1. Common Sampling Methods

Simple Random Sampling

Method Overview Randomly select samples from the population, giving each individual equal probability.

Algorithm Steps

Assume dataset size N and desire n samples.

Use a random number generator or shuffle algorithm to randomly choose n data points.

Form the final sample set.

Reservoir Sampling

Method Overview Reservoir sampling is suitable for data streams of unknown total size, guaranteeing equal selection probability for all data points.

Algorithm Steps

Maintain a reservoir of size k.

Initialize by filling the reservoir with the first k elements of the stream.

For each subsequent element i (i > k), replace an existing element in the reservoir with probability k/i; otherwise skip.

After processing, the k elements in the reservoir constitute the sample.

Example: In a subway station with unknown daily passenger count, use reservoir sampling to select 100 passengers for a satisfaction survey, ensuring each passenger has an equal chance of being chosen.

Stratified Sampling

Method Overview Applicable when the dataset contains distinct categories or groups, ensuring each category is properly represented in the sample.

Algorithm Steps

Divide the dataset into strata (e.g., gender, age, region).

Perform random sampling within each stratum, either proportionally or with weighted importance.

Oversampling and Undersampling

Method Overview Used for imbalanced class datasets such as fraud detection or medical diagnosis.

Algorithm Steps

Oversampling : Duplicate minority class samples or generate new ones using SMOTE (Synthetic Minority Over‑sampling Technique).

Undersampling : Randomly remove majority class samples to reduce imbalance.

Weighted Sampling

Method Overview Suitable when data points have different importance, e.g., in recommendation systems or financial market analysis.

Algorithm Steps

Compute a weight for each data point based on criteria such as frequency or transaction amount.

Sample according to the weight probabilities rather than uniformly.

2. Sampling Methods Comparison

Simple Random Sampling (SRS) – Advantages: simple concept, easy to implement, unbiased.
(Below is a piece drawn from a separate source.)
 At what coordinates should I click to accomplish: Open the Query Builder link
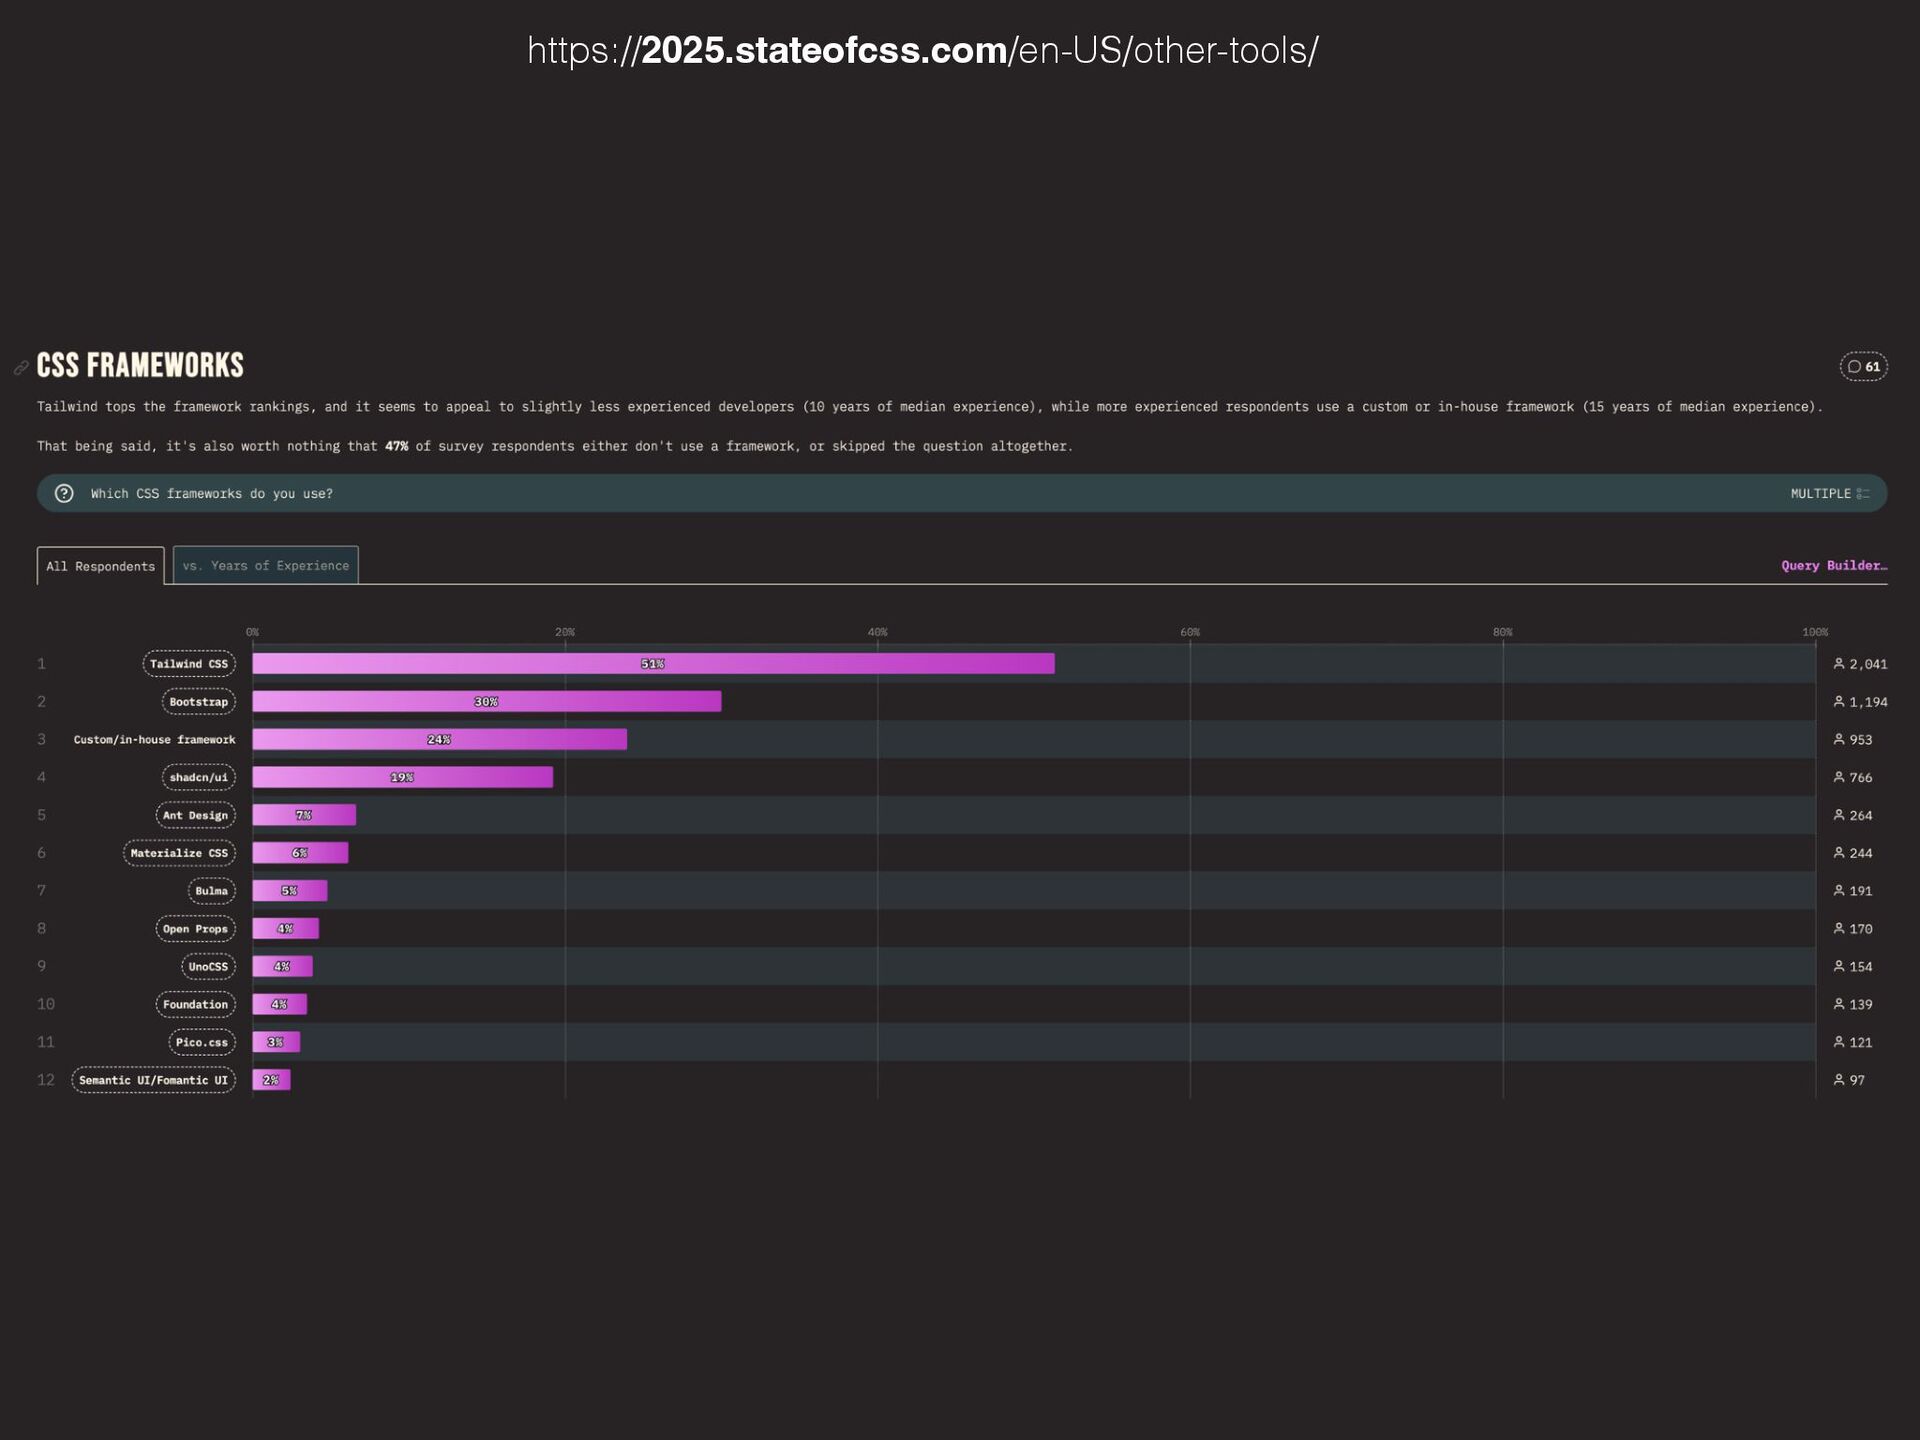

Disadvantages: high storage and access cost for large datasets, may cause class imbalance. Suitable for market surveys, A/B testing.

Reservoir Sampling – Advantages: works for data streams without storing all data, equal selection probability. Disadvantages: cannot predetermine which data will enter the sample, not suitable for sampling specific categories. Suitable for network log analysis, real‑time monitoring.
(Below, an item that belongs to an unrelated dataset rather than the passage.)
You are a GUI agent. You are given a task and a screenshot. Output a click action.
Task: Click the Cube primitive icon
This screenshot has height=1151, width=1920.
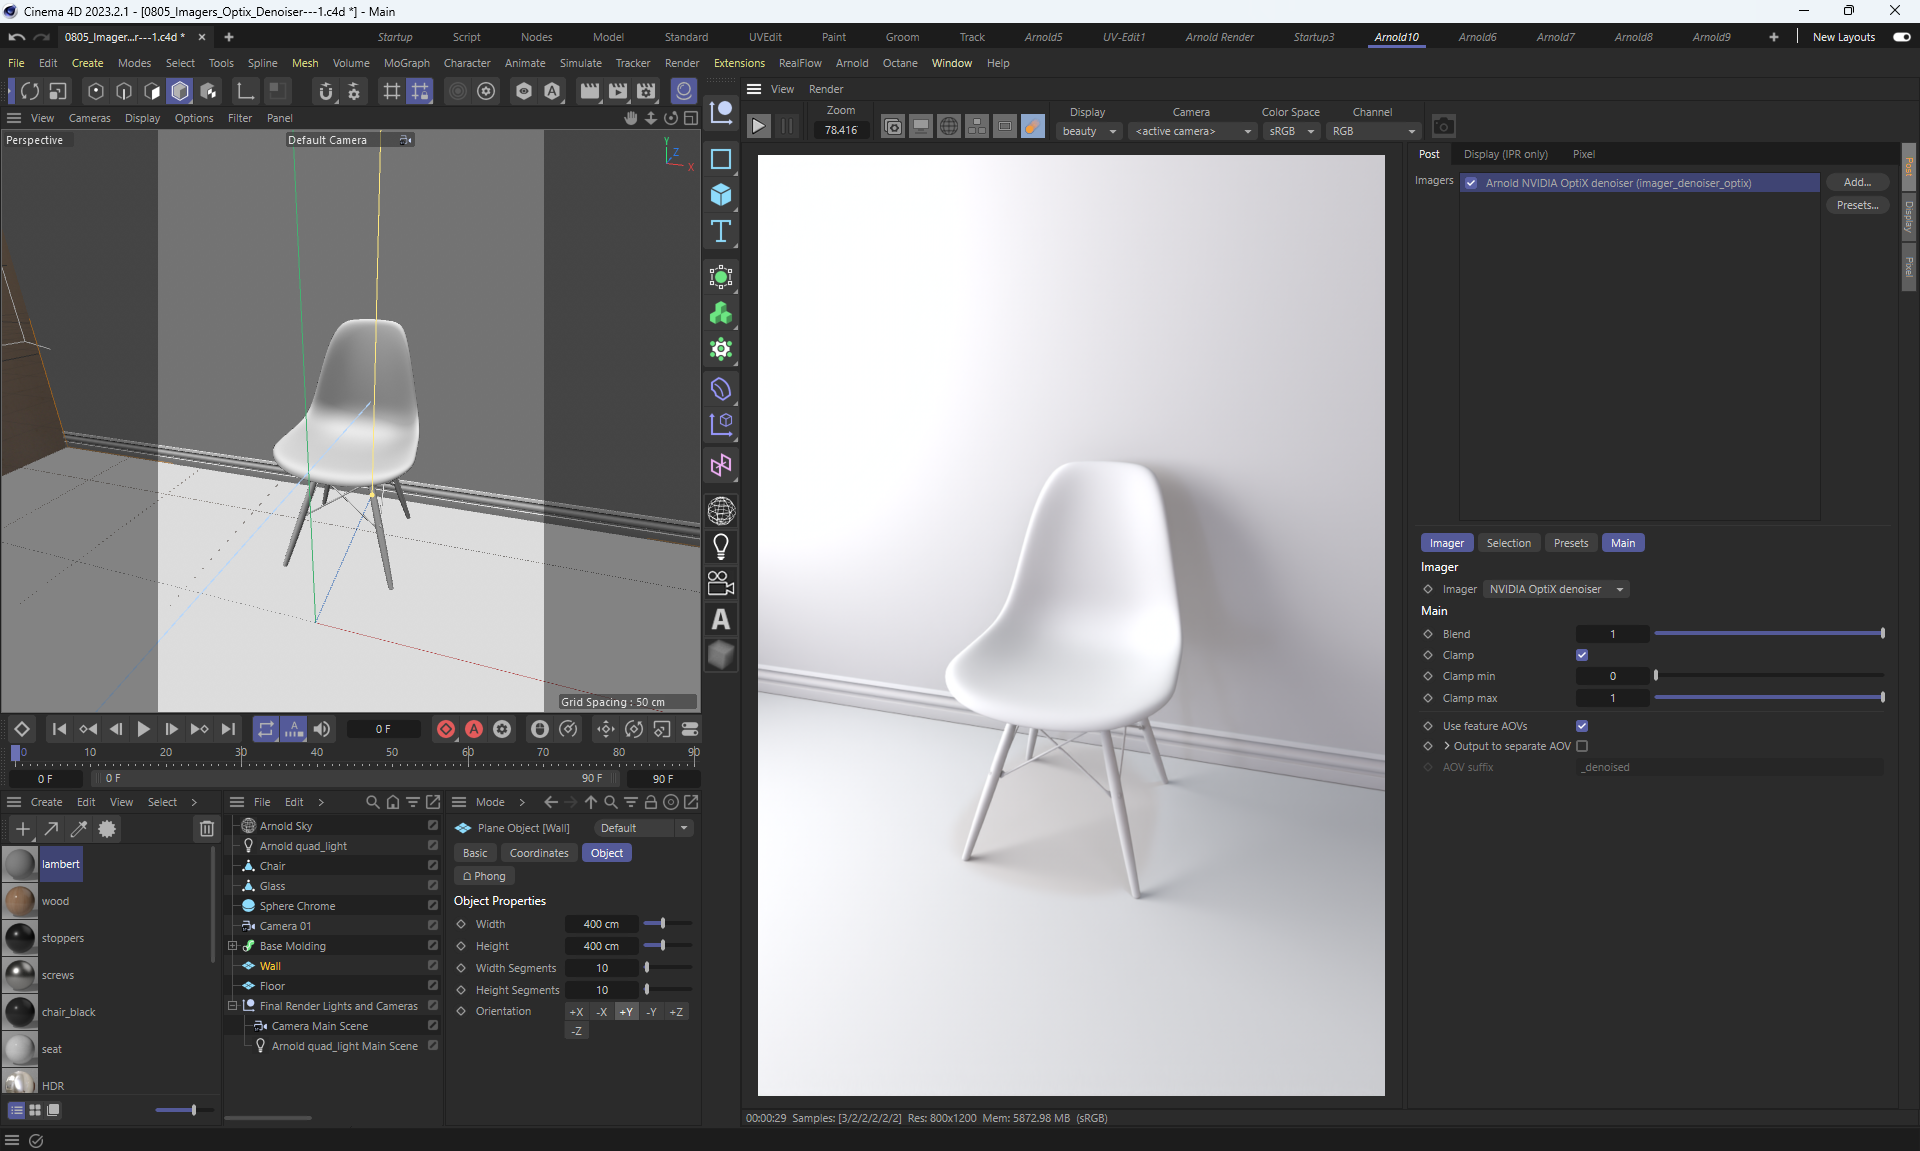coord(721,195)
Stratified Sampling – Advantages: maintains proportional representation of each class, improves representativeness. Disadvantages: requires prior stratification, adds preprocessing complexity; unsuitable for data without clear categories. Suitable for medical data analysis, customer surveys.
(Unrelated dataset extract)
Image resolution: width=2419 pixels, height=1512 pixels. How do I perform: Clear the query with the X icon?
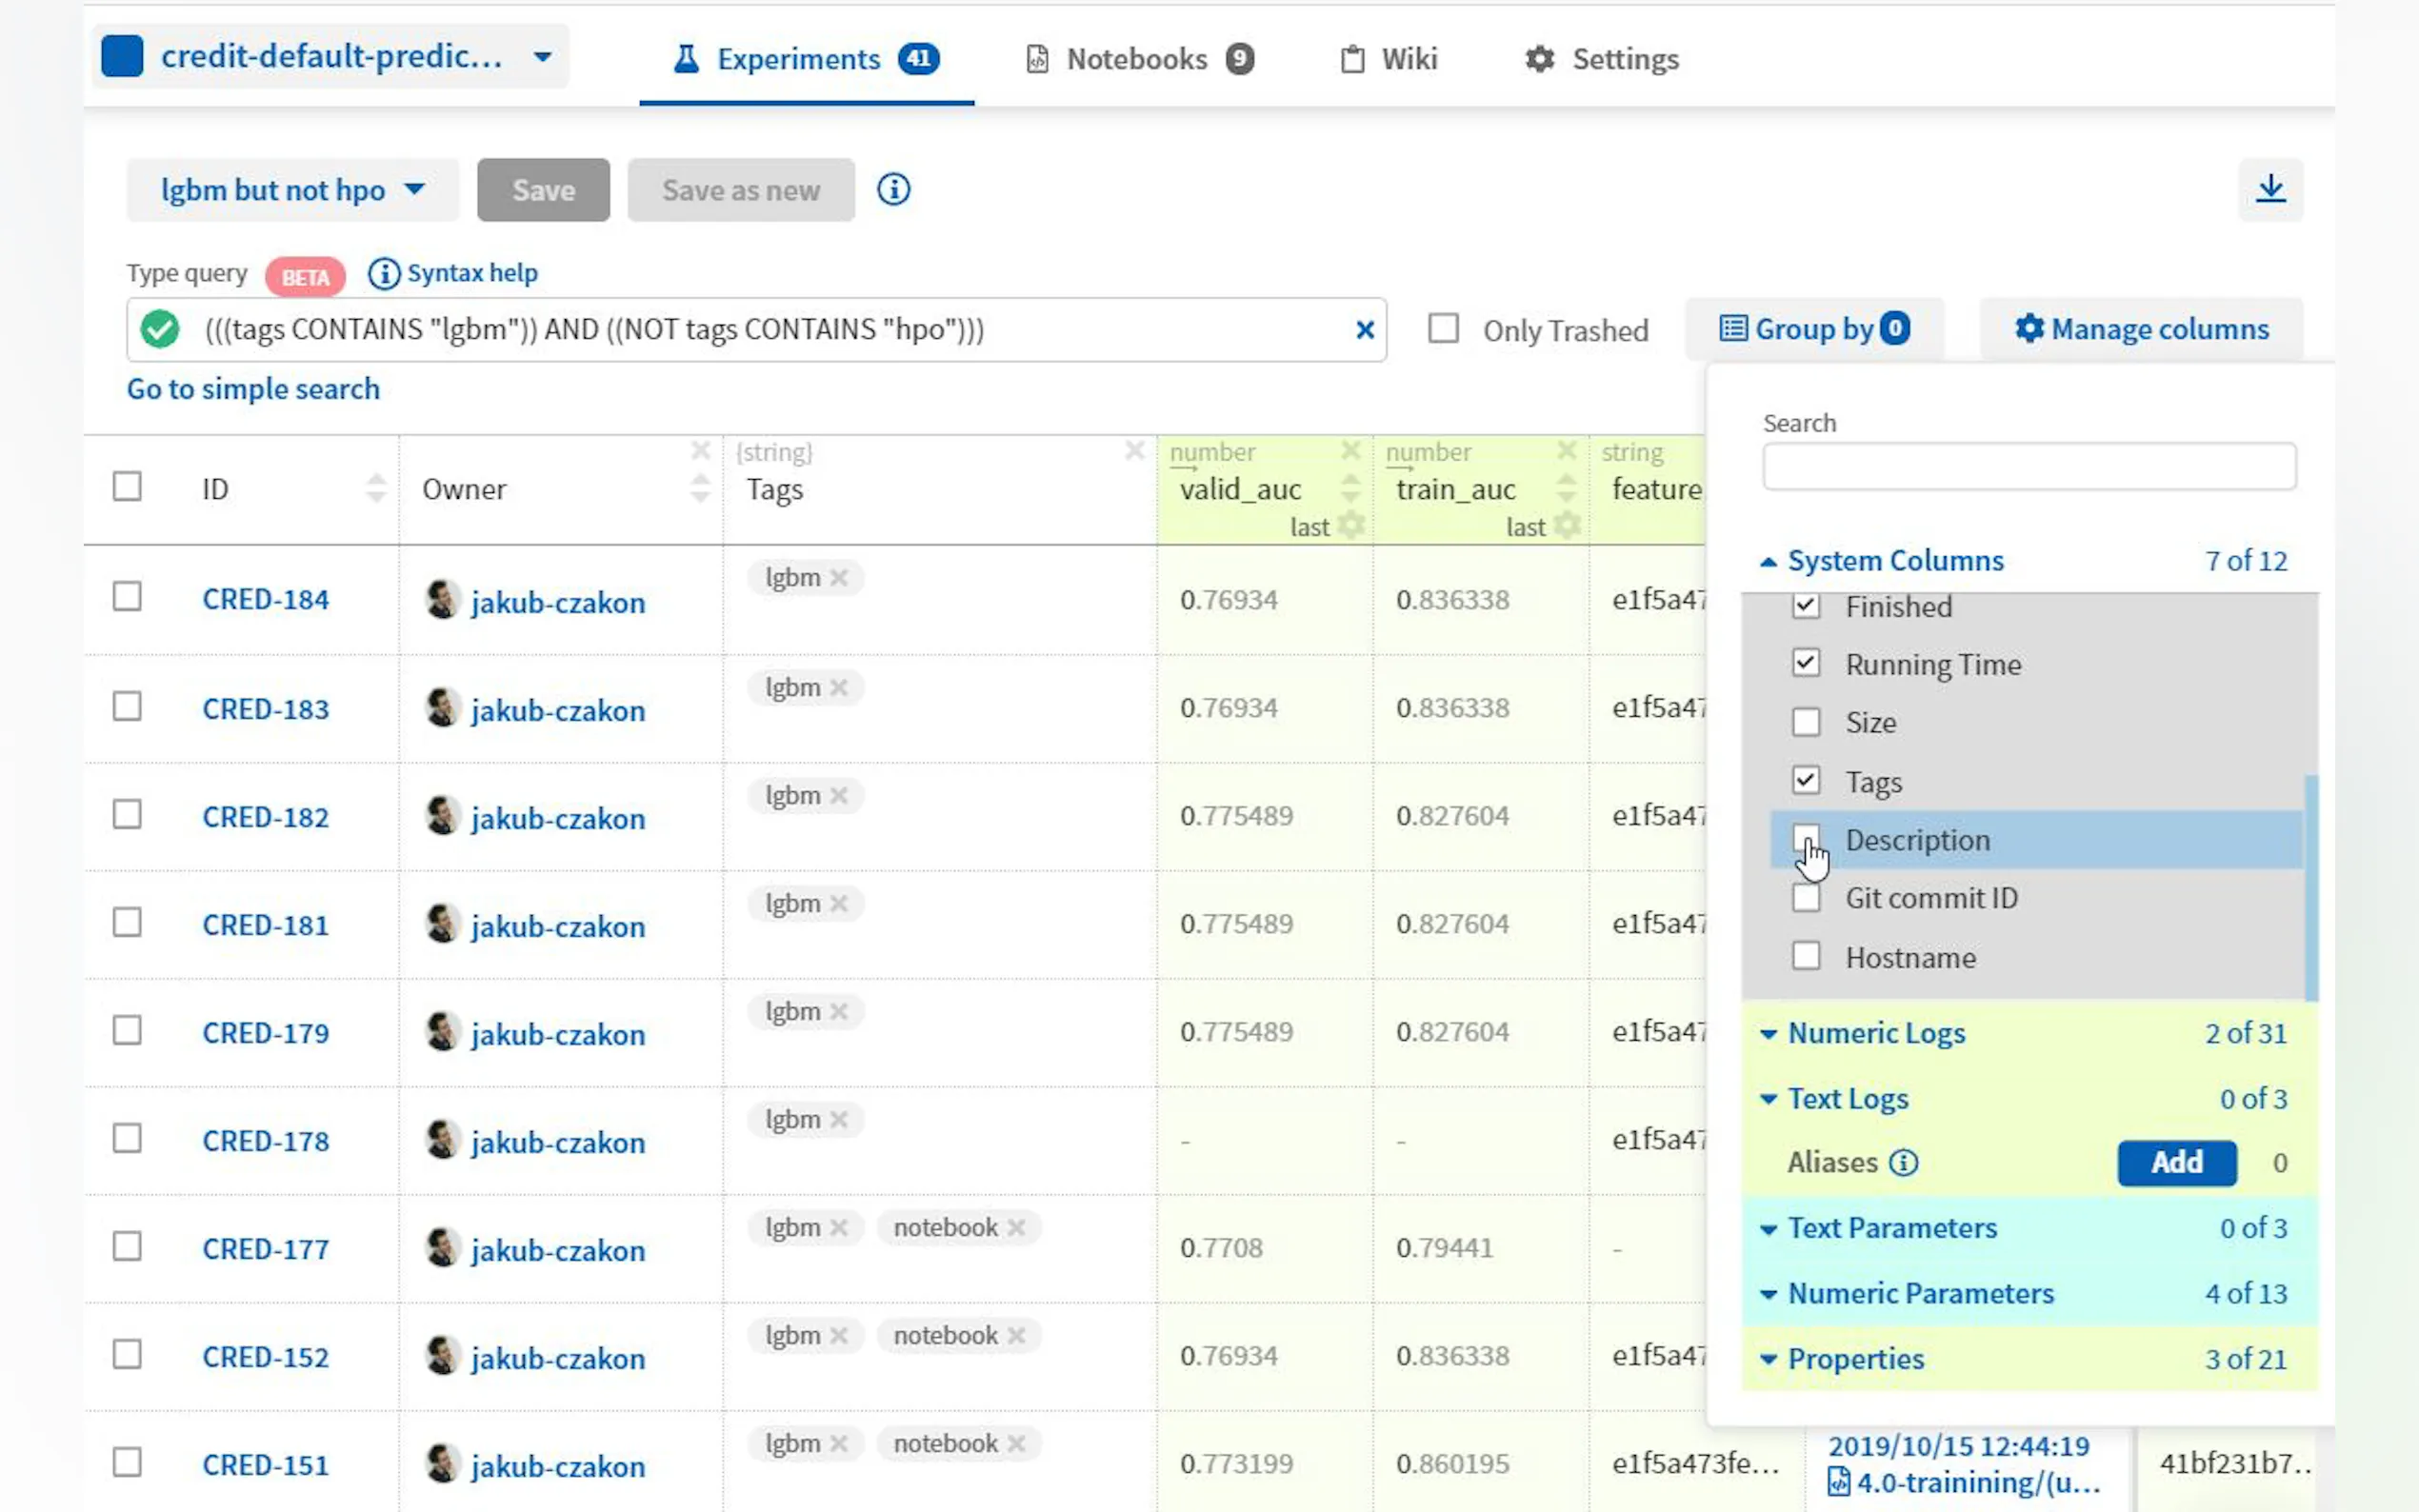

Oversampling – Advantages: addresses class imbalance, improves model learning for minority class, no data loss. Disadvantages: may cause overfitting due to duplicated samples. Suitable for financial fraud detection, medical diagnosis.

Undersampling – Advantages: reduces computational cost, balances data distribution. Disadvantages: possible information loss, affecting overall model performance. Suitable for fraud detection, imbalanced data handling.

Weighted Sampling – Advantages: effective when data points have different importance, enhances analysis efficiency. Disadvantages: requires additional weight information, higher computational complexity. Suitable for recommendation systems, financial market analysis.

In the big‑data era, sampling is not only a way to save computational resources but also a crucial technique for improving data‑analysis quality and decision‑making accuracy.